■ **Supplied passage**:
* * *
The students had to practice different kinds of communication for different audiences. Roy said they wrote pages of dense legislative language, the kind that might be put before a governor. They also wrote community-facing language, including a bilingual “know your rights” document in English and Spanish that could be distributed locally. They practiced verbal communication for meetings with legislative aides and for a community civics day showcase, followed by email follow-up.
The work moved students beyond “writing a paper for their teacher” or presenting at the front of class. Because they were working on an issue they cared about, they had a reason to do high-stakes writing, public speaking, advocacy, and follow-through.
Perspective taking was equally procedural. Students preparing for a 15- or 20-minute meeting with a stakeholder need to decide what outcome they are seeking and how to use the time. Students researching an issue need to hear not only from peers who experience the problem, but also from people who hold institutional or opposing perspectives: a local police department, a business improvement district, an elected official, or another decision-maker.
Roy described two classes in rural Oklahoma. One group focused on local homelessness; another focused on street safety. In both cases, students researched local budgets before presenting solutions to officials. The homelessness group developed a staffing idea related to the public works department. The street-safety group proposed placing a stop sign at an intersection near their school. Roy’s emphasis was that the students did not come to officials only with passion. They also came with some understanding of budget constraints and the perspective of the people responsible for public decisions.
That transfers directly into work, Roy argued. A student who can think about a public official’s constraints can also think about what an interviewer is looking for, what a customer needs, what a constituent is experiencing, or what a client sees from the other side of an interaction.
* * *
■ **Data supplied**:
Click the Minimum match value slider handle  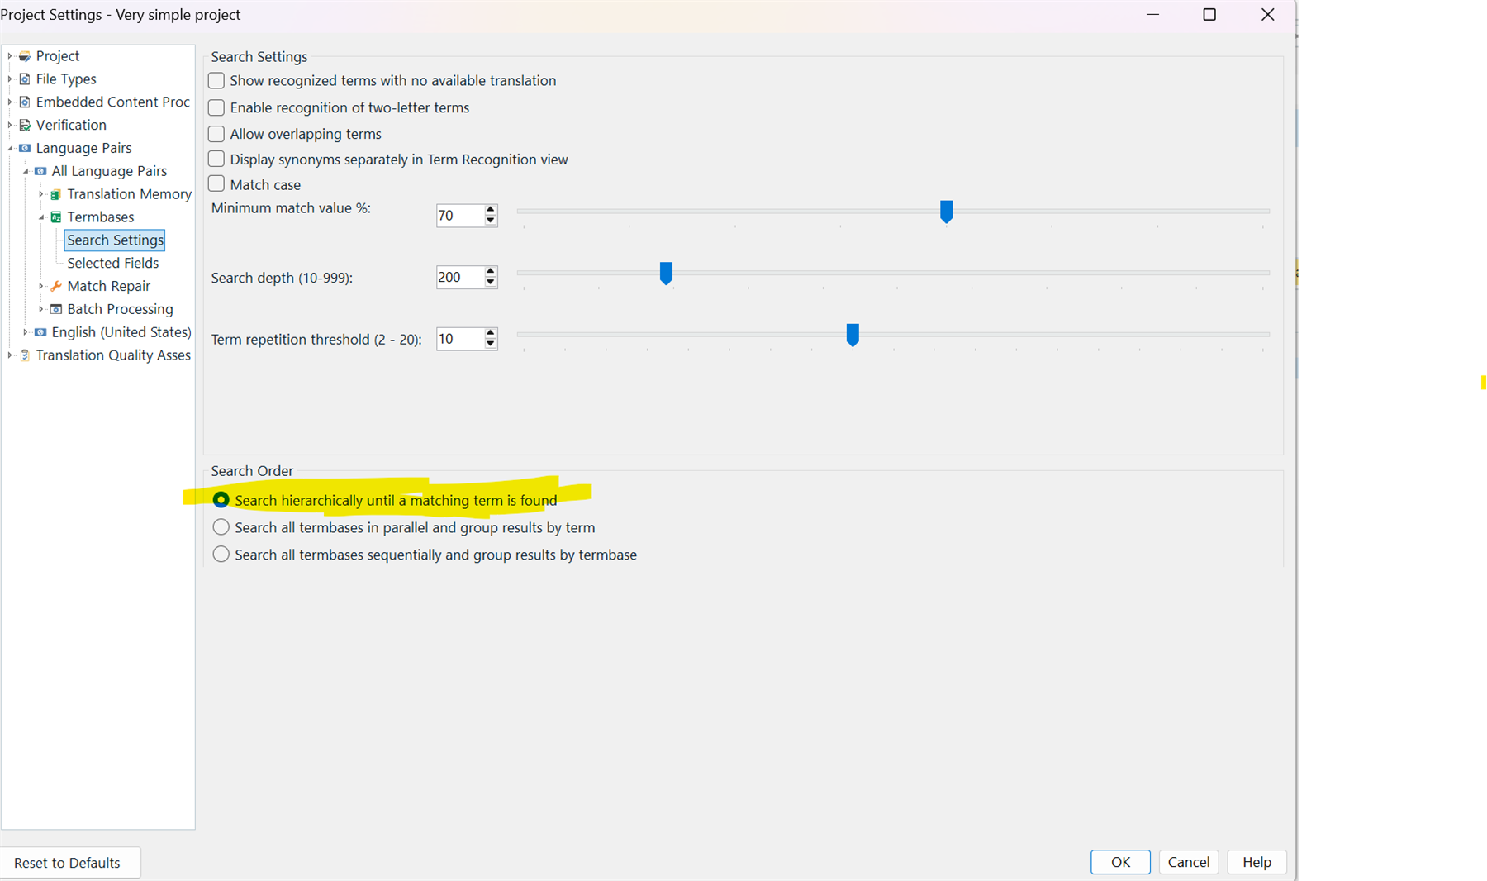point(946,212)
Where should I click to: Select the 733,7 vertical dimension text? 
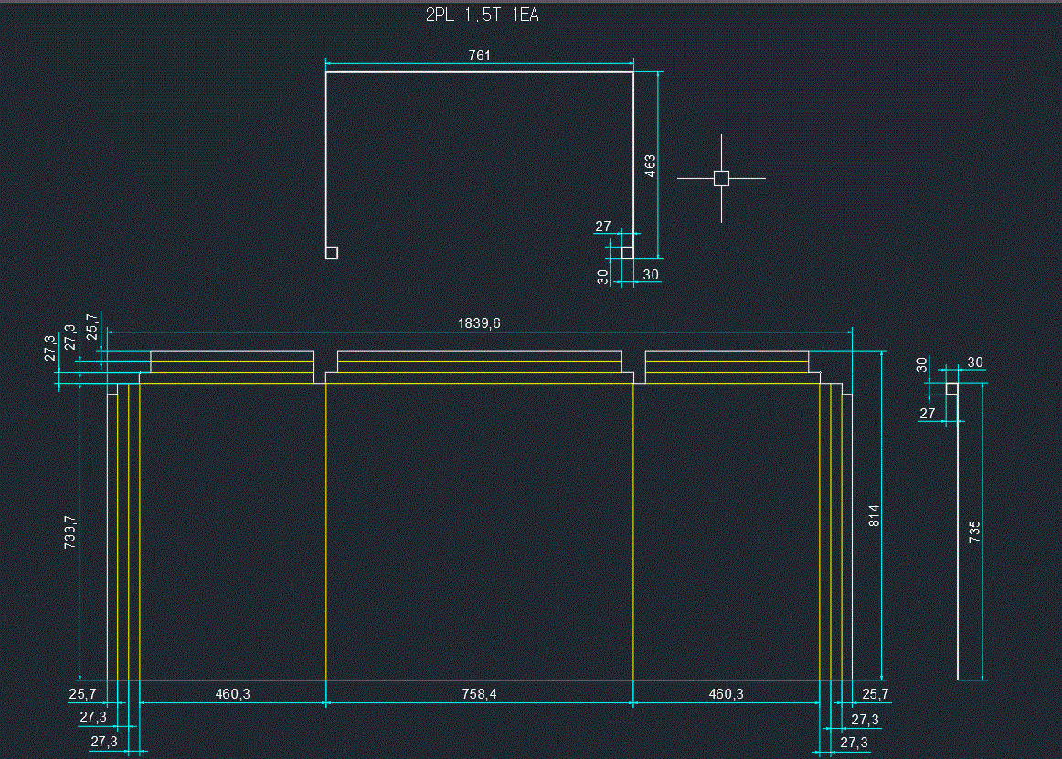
* * *
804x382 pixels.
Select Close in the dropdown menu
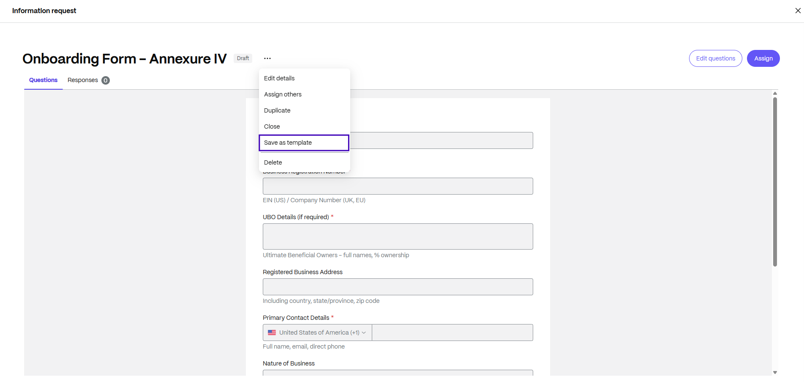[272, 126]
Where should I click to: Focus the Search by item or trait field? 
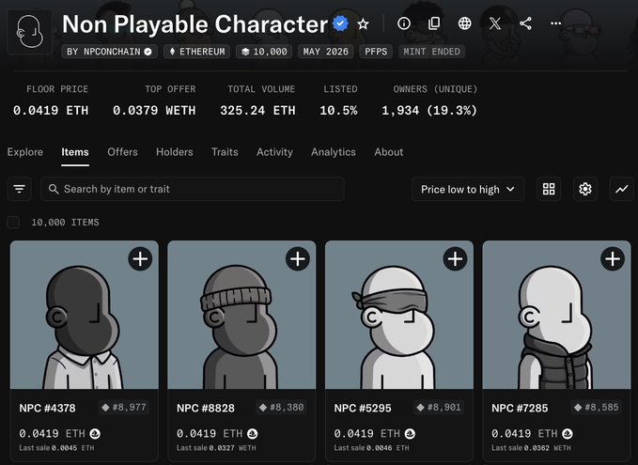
* * *
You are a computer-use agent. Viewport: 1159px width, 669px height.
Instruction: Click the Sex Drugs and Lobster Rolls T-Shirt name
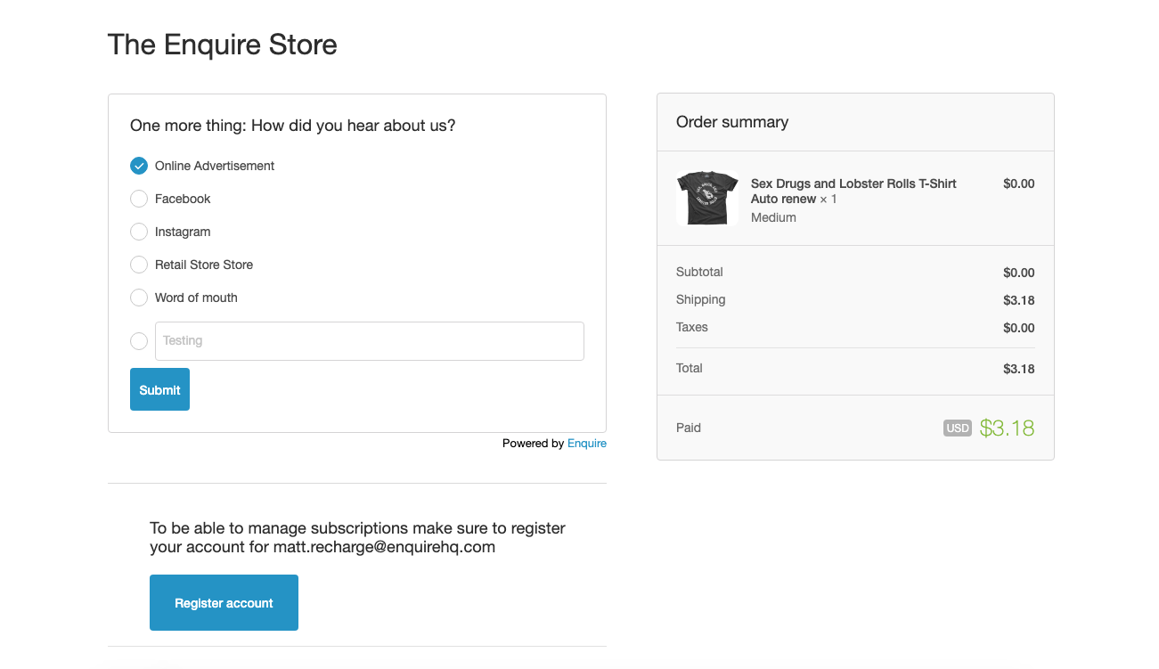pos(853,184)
* * *
■ **Directive 1**:
Repeat word for word the part of the passage on student civic projects starting at "Roy described two" and ending at "for public decisions.".
■ **Directive 2**:
In the records starting at the line that contains "You are a computer-use" and ending at the line that contains "pos(853,184)", swap "Viewport" for "Screen size". Return only those lines, without the pictures.
The passage and the records were drawn from unrelated sources.

■ **Right answer 1**:
Roy described two classes in rural Oklahoma. One group focused on local homelessness; another focused on street safety. In both cases, students researched local budgets before presenting solutions to officials. The homelessness group developed a staffing idea related to the public works department. The street-safety group proposed placing a stop sign at an intersection near their school. Roy’s emphasis was that the students did not come to officials only with passion. They also came with some understanding of budget constraints and the perspective of the people responsible for public decisions.

■ **Right answer 2**:
You are a computer-use agent. Screen size: 1159px width, 669px height.
Instruction: Click the Sex Drugs and Lobster Rolls T-Shirt name
pos(853,184)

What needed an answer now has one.